— Work required —
Lines from the line with "Task: Select 政务公开 in main navigation" to the line with "Screen dimensions: 1161x576" in the entries below, and only those, must be output exactly, with both ends included.

— Provided data —
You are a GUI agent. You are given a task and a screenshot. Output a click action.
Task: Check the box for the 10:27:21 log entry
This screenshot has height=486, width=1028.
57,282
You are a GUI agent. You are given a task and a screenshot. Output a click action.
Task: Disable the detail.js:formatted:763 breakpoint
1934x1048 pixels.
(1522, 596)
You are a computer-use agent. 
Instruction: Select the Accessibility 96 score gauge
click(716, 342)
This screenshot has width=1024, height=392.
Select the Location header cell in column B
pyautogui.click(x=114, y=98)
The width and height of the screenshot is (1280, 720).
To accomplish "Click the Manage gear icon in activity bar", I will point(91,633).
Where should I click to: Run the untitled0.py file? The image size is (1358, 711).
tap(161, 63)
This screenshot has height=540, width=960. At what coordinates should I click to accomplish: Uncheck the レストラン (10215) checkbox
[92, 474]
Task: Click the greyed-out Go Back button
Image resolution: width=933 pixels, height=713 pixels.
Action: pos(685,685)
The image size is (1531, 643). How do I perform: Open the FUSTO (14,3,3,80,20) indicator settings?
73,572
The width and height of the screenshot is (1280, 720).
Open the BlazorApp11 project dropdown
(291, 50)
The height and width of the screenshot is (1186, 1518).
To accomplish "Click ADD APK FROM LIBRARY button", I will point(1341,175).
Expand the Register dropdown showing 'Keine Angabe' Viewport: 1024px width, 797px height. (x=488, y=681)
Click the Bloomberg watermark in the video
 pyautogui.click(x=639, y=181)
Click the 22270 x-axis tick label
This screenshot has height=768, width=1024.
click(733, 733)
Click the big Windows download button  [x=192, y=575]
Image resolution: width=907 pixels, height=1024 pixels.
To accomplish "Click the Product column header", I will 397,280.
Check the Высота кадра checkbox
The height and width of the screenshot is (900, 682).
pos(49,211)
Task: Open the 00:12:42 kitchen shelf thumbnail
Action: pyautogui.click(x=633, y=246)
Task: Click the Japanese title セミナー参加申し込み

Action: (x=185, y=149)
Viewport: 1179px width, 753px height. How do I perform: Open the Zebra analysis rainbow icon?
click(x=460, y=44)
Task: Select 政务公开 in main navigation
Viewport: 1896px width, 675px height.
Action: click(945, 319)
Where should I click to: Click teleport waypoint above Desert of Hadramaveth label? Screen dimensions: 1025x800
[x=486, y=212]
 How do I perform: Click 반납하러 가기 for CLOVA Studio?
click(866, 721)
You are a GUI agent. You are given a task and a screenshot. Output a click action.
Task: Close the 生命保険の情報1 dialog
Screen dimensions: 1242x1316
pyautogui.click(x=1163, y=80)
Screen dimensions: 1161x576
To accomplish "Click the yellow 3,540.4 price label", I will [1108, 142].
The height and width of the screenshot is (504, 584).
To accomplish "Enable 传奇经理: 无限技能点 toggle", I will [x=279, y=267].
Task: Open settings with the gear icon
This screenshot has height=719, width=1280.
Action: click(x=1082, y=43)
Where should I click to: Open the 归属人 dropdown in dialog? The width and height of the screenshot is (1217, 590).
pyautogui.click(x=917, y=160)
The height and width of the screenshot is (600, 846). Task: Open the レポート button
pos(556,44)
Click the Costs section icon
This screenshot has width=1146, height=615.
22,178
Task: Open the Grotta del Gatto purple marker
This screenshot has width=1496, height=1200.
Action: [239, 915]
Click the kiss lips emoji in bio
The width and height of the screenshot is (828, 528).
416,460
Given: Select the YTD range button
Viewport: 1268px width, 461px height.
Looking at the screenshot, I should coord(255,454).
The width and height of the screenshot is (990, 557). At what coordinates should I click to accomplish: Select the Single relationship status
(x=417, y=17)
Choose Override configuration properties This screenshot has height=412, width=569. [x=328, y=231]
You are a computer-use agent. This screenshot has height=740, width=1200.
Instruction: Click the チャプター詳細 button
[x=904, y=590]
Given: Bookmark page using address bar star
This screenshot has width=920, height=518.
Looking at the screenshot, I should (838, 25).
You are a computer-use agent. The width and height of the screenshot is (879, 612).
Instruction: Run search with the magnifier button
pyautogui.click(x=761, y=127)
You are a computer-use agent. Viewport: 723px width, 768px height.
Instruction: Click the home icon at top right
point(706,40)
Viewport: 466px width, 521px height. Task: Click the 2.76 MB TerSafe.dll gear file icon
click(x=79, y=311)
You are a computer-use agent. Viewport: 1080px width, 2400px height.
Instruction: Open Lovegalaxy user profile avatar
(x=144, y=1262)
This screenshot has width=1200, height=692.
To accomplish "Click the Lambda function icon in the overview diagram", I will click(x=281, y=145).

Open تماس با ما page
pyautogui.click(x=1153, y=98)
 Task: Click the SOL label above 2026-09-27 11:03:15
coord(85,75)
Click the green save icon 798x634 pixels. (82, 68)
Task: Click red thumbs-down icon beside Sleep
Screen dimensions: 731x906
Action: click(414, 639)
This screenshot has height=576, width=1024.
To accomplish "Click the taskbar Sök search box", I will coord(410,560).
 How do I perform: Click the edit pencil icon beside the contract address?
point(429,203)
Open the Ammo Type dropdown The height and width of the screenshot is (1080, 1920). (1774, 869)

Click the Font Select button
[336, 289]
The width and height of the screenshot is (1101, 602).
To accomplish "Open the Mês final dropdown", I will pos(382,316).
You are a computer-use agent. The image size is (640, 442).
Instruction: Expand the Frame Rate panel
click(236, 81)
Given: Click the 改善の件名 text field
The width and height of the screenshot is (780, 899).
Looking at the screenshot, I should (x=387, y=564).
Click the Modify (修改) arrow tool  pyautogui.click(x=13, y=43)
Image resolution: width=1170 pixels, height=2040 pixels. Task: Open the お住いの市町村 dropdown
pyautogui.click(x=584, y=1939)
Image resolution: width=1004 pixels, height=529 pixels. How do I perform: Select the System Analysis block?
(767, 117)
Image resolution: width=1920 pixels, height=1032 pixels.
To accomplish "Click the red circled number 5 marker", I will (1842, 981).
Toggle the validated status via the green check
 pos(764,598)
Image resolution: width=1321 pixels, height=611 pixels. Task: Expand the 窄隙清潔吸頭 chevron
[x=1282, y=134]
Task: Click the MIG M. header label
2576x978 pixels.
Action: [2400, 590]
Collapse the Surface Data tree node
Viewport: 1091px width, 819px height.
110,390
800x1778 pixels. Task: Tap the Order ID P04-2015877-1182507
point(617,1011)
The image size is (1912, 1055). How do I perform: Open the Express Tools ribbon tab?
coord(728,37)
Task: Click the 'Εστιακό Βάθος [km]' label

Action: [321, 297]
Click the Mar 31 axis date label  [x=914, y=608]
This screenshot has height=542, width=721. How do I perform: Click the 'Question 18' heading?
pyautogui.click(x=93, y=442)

— Expected answer —
Task: Select 政务公开 in main navigation
Viewport: 1896px width, 675px height.
Action: click(945, 319)
Where should I click to: Click teleport waypoint above Desert of Hadramaveth label? Screen dimensions: 1025x800
[x=486, y=212]
 How do I perform: Click 반납하러 가기 for CLOVA Studio?
click(866, 721)
You are a GUI agent. You are given a task and a screenshot. Output a click action.
Task: Close the 生命保険の情報1 dialog
Screen dimensions: 1242x1316
pyautogui.click(x=1163, y=80)
Screen dimensions: 1161x576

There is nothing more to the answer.